EXERCISE DESCRIPTION
Can you copy the data below verbatim, beginning at the line that contains "Task: Click the AI 开发 sparkle badge" and stopping after the line that contains "1082x687 pixels."? Leave the pictures out of your answer.

RECORDS SHOWN
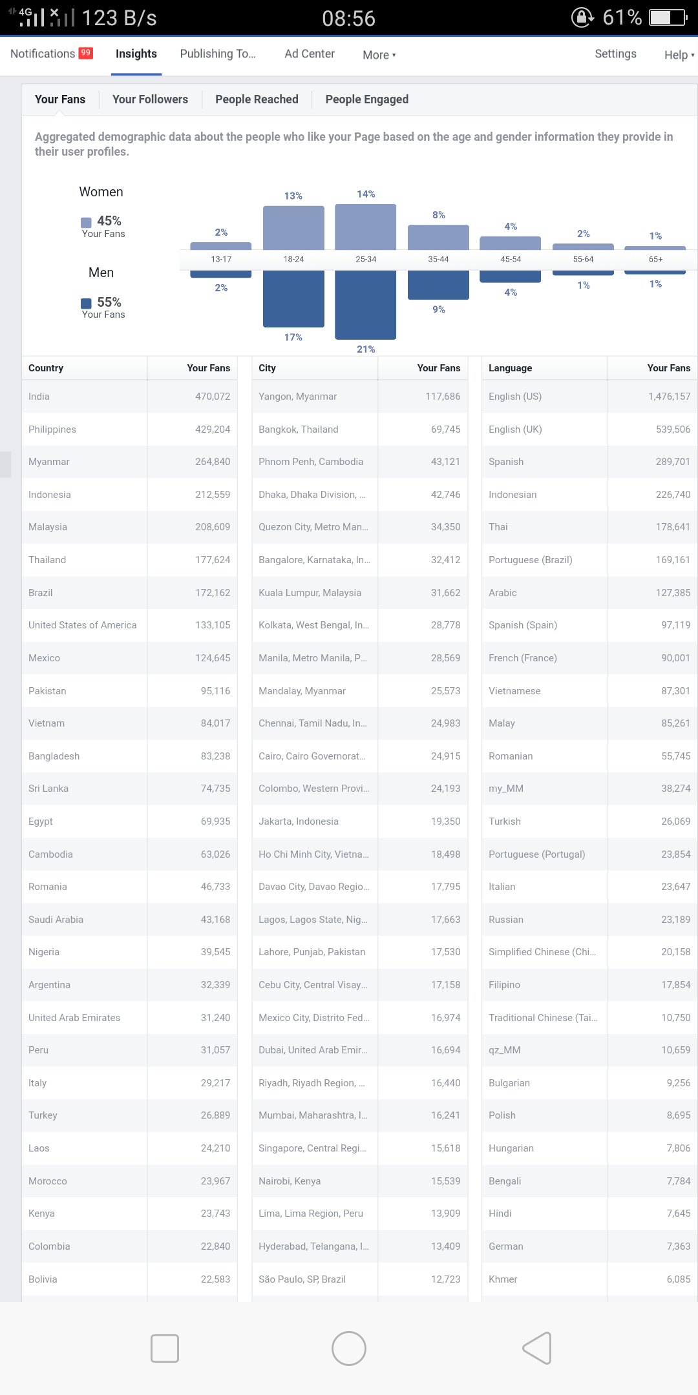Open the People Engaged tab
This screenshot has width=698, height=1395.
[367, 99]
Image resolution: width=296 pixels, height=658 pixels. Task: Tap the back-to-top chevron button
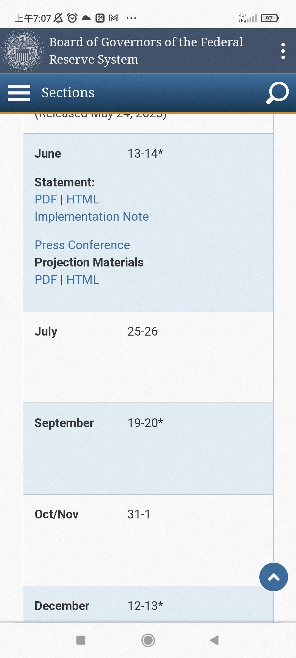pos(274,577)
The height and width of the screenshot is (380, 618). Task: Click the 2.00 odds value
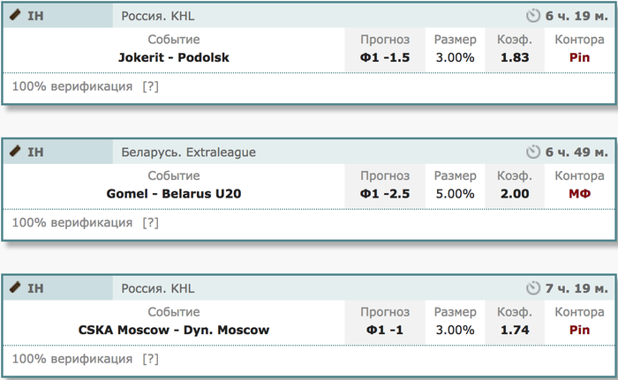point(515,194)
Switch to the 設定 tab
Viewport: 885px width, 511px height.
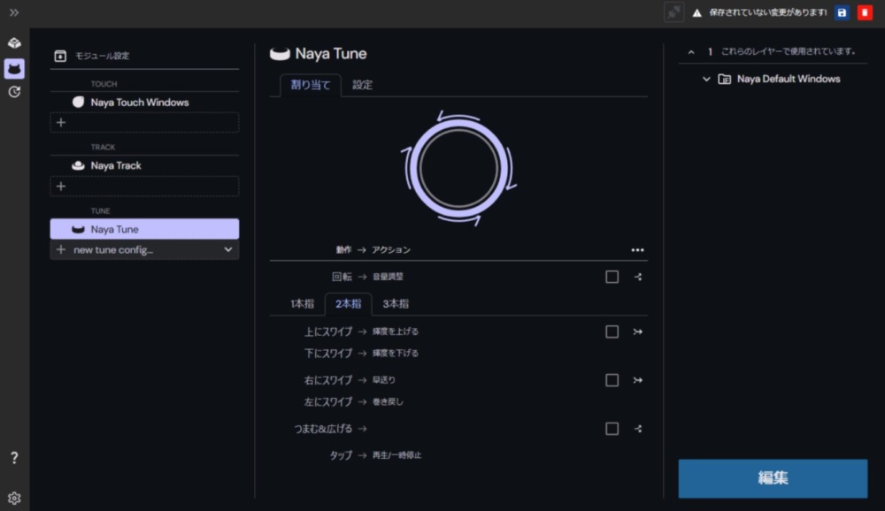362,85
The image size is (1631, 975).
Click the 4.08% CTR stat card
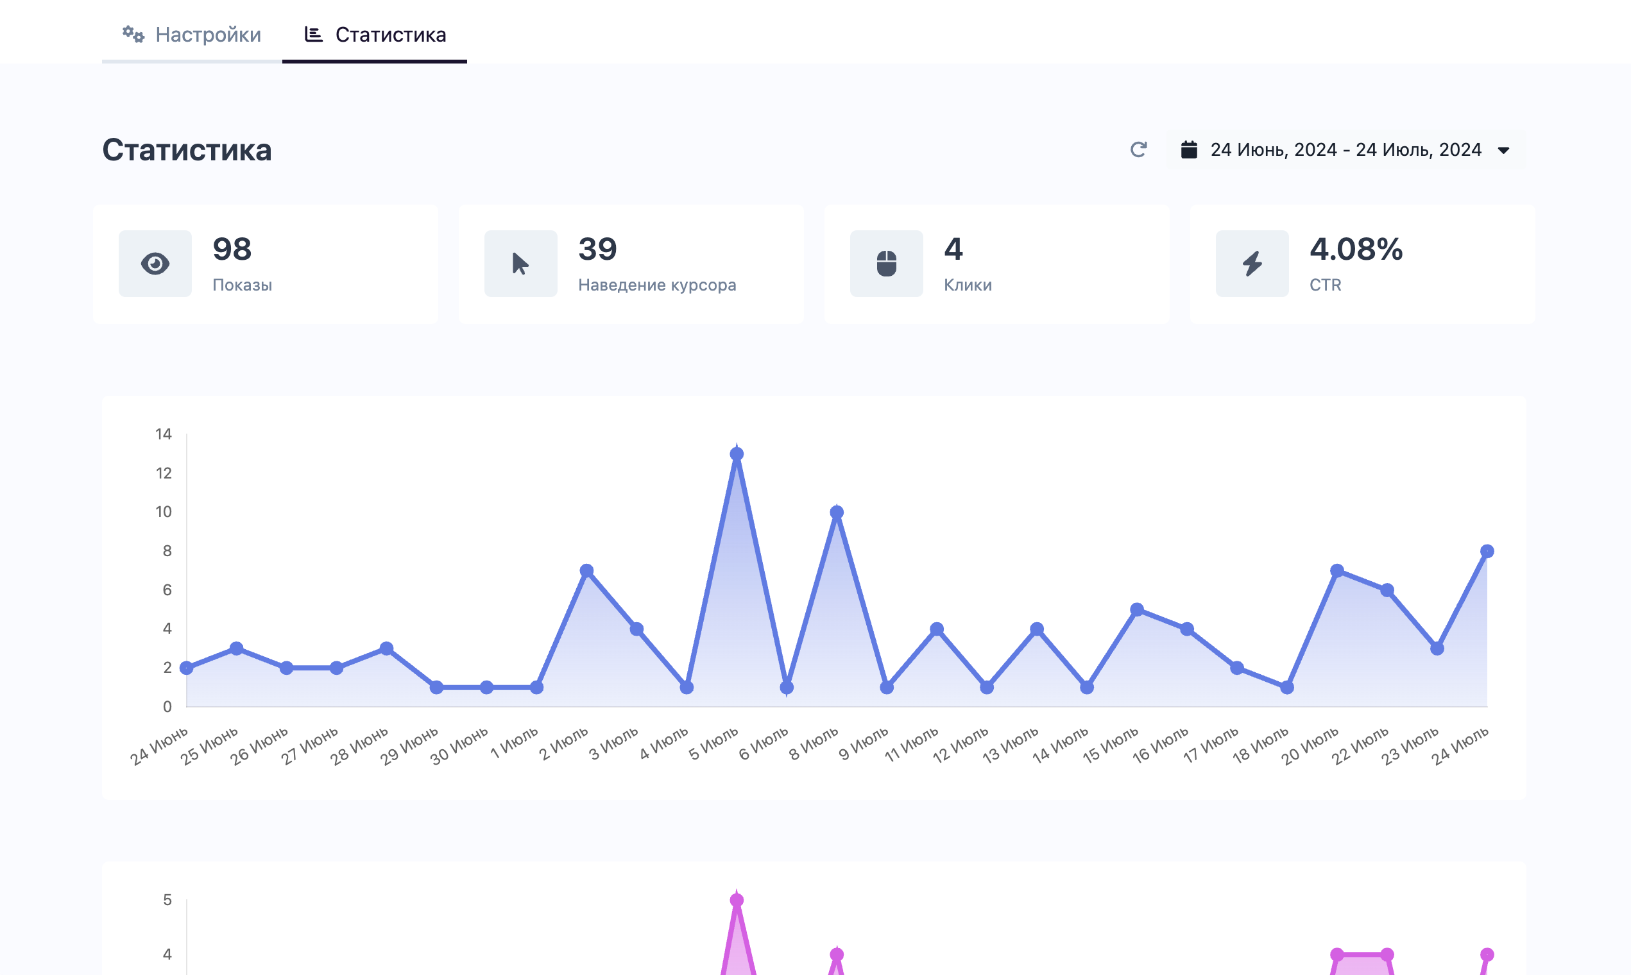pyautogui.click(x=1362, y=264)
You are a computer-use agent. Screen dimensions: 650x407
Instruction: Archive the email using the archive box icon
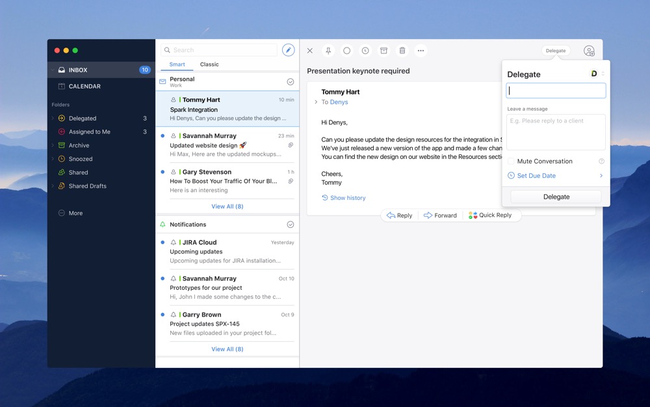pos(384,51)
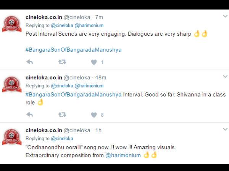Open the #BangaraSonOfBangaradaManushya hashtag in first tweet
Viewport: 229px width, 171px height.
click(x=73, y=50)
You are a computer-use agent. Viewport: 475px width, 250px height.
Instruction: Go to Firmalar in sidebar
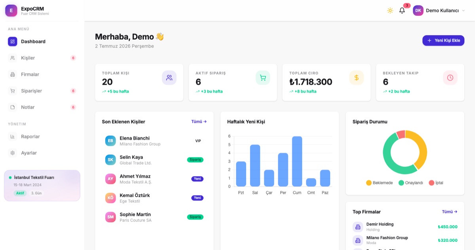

---

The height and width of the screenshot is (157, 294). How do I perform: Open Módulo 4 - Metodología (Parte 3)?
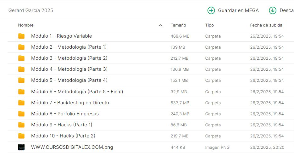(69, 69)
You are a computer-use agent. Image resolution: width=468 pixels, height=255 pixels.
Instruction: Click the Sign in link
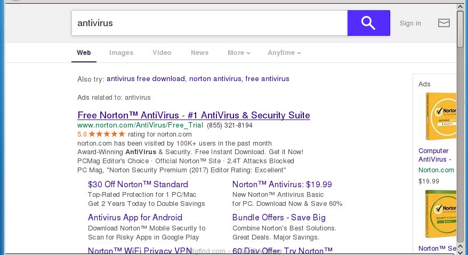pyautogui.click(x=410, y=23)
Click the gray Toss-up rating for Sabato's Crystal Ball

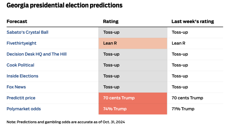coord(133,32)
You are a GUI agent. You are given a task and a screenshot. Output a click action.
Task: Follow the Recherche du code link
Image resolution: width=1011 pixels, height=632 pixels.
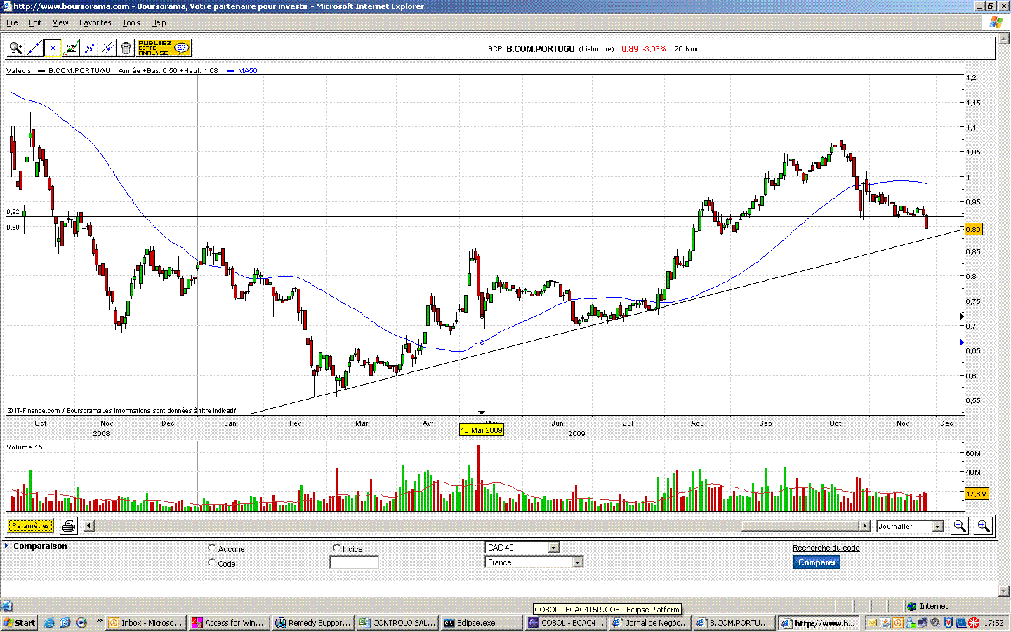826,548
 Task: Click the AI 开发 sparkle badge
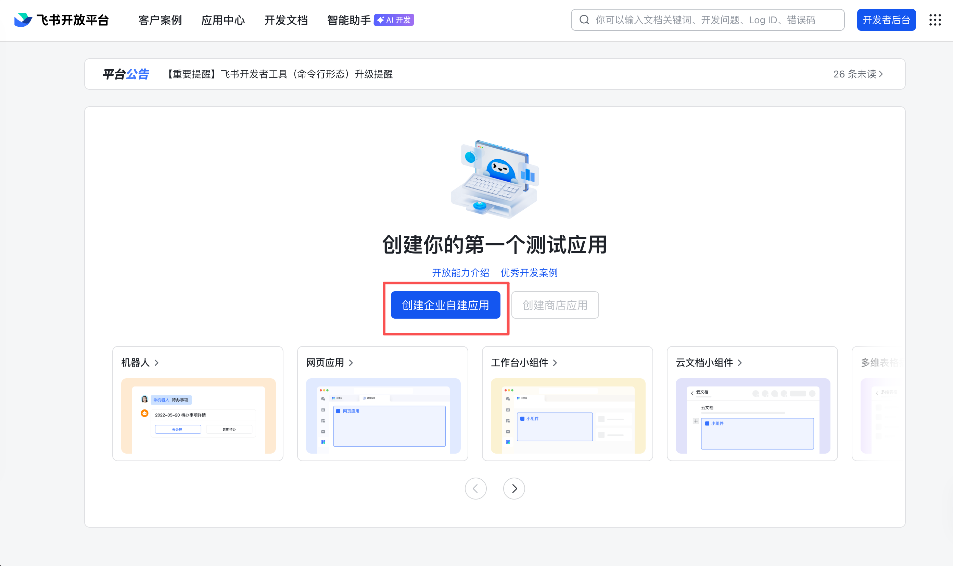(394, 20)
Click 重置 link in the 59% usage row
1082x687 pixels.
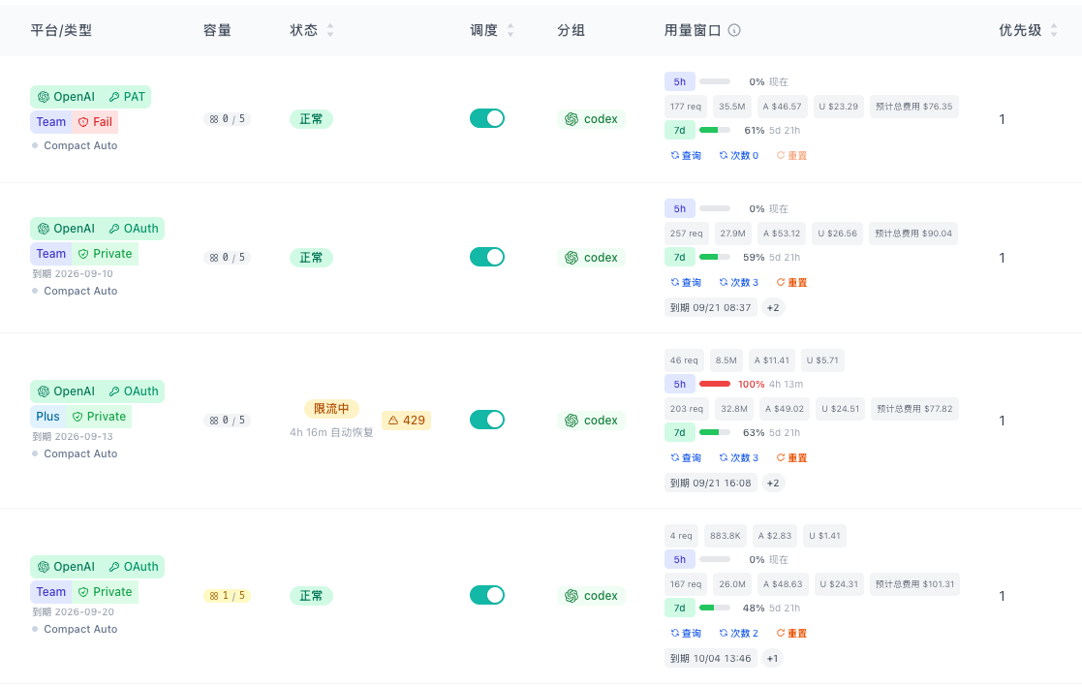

ANSWER TO THIS PROBLEM
 Task: Click the AI 开发 sparkle badge
(394, 20)
Click 重置 link in the 59% usage row
1082x687 pixels.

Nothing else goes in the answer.